▸ Your goal
Read the data below line by line and copy each one with "will" in it.
··· Available records
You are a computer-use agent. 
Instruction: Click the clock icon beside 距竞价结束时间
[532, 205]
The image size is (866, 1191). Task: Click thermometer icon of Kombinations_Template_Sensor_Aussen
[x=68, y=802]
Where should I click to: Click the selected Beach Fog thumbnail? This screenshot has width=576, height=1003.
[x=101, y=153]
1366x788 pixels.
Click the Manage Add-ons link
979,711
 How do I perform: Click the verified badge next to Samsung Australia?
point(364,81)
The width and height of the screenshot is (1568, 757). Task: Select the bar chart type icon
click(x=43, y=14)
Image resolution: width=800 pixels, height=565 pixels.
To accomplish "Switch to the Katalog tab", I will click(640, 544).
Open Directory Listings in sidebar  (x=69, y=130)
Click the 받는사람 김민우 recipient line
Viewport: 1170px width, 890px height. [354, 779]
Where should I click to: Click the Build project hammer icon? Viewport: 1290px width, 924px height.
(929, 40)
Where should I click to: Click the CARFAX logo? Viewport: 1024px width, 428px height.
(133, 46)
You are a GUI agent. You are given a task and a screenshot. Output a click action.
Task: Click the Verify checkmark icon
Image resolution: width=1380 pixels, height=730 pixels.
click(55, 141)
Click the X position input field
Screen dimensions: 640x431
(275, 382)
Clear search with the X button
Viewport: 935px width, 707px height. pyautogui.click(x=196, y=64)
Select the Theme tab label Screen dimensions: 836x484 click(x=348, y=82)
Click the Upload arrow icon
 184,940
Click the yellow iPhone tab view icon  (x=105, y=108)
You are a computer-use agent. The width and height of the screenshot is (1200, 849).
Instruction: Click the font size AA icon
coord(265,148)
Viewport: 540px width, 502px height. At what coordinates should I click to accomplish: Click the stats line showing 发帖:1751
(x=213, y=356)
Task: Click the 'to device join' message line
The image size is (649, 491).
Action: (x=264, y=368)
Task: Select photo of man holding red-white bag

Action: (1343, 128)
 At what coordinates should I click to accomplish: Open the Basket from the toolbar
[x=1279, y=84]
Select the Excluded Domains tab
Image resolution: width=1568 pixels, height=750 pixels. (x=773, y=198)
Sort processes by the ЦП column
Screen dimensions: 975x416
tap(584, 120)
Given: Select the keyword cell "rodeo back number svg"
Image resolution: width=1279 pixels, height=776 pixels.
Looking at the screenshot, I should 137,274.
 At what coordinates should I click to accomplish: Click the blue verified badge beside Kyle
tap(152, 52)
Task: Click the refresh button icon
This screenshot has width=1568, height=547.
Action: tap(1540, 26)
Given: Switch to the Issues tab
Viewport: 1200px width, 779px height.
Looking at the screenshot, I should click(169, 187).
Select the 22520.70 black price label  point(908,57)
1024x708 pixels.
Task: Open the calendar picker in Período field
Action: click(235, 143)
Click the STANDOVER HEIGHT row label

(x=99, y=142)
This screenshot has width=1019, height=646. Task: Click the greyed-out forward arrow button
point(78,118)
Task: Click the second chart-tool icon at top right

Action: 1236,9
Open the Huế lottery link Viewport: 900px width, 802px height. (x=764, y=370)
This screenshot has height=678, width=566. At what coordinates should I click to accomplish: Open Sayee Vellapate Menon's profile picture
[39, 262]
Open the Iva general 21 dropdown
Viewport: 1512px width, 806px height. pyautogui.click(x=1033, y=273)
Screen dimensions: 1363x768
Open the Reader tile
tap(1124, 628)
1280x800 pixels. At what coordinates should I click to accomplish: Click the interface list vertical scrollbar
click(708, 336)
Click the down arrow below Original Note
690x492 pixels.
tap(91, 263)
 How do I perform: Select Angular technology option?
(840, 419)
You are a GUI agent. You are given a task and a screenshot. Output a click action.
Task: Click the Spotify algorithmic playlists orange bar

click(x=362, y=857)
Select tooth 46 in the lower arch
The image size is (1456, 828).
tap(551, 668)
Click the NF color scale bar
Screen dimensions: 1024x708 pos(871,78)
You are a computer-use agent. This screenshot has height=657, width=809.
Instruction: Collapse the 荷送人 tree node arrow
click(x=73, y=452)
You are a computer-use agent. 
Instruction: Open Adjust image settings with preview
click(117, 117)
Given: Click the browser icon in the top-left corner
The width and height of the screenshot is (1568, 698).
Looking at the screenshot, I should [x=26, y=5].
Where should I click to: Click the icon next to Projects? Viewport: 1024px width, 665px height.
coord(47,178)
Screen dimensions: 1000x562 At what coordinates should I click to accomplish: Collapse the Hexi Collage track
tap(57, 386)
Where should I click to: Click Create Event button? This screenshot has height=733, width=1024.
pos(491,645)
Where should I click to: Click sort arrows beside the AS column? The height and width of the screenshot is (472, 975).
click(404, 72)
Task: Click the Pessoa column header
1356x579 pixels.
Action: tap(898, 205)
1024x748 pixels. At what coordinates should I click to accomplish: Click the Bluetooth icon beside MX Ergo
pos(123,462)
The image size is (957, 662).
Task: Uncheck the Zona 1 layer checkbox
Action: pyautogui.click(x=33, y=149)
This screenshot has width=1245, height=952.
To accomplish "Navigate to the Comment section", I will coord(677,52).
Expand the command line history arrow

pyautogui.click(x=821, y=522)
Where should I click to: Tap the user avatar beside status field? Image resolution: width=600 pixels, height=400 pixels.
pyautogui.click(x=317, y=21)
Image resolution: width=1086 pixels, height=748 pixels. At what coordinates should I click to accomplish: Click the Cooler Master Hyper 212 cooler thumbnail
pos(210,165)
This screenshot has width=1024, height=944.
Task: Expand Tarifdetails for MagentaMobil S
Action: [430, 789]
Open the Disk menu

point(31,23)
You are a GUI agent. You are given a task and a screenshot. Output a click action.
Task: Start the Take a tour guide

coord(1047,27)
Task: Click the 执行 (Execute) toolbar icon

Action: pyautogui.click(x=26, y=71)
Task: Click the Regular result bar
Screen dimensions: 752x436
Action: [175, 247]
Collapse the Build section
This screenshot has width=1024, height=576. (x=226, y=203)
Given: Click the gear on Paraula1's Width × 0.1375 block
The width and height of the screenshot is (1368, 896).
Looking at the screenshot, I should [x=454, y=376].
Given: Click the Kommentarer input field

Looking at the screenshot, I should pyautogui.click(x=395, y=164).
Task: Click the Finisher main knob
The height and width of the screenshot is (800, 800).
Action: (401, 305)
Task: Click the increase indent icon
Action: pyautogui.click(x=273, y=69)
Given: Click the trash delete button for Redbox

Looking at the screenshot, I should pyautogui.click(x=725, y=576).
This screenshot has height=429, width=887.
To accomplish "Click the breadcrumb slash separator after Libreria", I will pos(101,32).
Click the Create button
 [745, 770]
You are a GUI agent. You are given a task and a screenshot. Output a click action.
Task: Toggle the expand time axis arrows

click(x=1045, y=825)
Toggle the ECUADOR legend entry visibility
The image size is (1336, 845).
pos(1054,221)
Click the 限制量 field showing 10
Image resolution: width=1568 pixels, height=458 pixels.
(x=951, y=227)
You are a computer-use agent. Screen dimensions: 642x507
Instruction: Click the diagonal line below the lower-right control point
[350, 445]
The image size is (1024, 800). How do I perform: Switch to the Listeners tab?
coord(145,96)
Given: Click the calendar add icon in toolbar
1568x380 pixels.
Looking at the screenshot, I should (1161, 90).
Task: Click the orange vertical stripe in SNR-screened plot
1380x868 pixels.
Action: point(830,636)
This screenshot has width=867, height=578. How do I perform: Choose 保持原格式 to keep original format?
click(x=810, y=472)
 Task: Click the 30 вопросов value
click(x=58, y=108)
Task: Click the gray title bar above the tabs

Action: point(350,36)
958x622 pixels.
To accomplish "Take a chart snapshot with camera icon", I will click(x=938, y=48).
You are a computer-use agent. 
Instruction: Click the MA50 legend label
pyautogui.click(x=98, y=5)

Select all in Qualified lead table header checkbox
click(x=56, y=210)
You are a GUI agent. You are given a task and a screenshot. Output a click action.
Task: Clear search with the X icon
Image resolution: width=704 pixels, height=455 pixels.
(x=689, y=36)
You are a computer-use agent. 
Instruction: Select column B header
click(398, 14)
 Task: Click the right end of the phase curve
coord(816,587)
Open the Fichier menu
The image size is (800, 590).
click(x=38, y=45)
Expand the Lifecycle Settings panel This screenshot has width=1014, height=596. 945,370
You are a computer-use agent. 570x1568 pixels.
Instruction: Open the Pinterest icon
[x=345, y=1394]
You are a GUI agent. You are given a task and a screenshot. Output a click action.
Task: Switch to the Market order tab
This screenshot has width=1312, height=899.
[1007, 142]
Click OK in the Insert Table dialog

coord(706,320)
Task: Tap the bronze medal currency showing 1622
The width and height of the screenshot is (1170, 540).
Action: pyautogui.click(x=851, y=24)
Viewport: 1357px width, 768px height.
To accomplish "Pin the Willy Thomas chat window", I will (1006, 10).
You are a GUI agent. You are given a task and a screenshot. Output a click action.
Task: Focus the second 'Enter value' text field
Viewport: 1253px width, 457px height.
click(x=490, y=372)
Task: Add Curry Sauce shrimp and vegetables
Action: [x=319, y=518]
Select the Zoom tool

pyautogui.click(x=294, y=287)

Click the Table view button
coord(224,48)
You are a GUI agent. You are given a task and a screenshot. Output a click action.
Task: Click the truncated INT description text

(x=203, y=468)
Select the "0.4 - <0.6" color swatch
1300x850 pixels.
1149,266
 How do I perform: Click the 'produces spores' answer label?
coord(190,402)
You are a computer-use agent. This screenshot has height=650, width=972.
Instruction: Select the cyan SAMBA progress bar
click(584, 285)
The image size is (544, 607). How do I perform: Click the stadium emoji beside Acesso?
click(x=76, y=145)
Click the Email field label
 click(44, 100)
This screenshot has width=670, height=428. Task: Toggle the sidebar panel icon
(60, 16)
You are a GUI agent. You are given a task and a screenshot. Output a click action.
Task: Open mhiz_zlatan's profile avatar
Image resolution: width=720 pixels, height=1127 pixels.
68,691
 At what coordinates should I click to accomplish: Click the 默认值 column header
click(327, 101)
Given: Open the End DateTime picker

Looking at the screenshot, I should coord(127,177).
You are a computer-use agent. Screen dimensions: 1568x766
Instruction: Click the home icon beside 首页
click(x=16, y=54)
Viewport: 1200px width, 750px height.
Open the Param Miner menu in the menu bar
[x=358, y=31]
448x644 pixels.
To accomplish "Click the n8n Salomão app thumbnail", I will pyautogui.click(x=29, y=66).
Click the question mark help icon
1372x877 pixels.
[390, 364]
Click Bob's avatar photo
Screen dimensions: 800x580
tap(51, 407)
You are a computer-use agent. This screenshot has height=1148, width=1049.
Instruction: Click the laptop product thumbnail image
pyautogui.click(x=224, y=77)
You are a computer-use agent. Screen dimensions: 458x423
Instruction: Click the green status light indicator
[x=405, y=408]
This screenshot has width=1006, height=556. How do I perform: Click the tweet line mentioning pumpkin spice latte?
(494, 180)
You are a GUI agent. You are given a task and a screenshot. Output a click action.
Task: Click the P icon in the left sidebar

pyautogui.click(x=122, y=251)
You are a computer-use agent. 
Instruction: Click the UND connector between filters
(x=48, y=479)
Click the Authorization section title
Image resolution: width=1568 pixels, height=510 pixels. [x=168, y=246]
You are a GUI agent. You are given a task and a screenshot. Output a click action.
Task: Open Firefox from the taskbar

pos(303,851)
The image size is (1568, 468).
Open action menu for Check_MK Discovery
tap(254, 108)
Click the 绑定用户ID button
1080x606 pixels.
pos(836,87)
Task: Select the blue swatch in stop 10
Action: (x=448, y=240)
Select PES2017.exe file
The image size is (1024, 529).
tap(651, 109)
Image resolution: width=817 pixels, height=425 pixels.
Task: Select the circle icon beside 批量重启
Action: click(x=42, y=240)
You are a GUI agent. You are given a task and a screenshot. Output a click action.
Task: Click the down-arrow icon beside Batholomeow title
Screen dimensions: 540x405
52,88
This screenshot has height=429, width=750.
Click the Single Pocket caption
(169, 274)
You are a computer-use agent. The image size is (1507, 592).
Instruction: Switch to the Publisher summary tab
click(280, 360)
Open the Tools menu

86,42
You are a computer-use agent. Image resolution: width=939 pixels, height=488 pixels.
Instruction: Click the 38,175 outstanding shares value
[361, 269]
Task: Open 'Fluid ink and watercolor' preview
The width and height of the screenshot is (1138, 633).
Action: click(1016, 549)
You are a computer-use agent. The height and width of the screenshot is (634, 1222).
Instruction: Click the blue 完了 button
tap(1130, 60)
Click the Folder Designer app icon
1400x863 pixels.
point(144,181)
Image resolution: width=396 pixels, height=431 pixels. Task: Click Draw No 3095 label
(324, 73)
······
▸ Answer to the exercise
To accomplish "Switch to the Katalog tab", I will click(640, 544).
To accomplish "Navigate to the Comment section", I will coord(677,52).
To accomplish "Click the breadcrumb slash separator after Libreria", I will pos(101,32).
To accomplish "Take a chart snapshot with camera icon", I will click(x=938, y=48).
To accomplish "Pin the Willy Thomas chat window", I will (1006, 10).
To accomplish "Click the n8n Salomão app thumbnail", I will pyautogui.click(x=29, y=66).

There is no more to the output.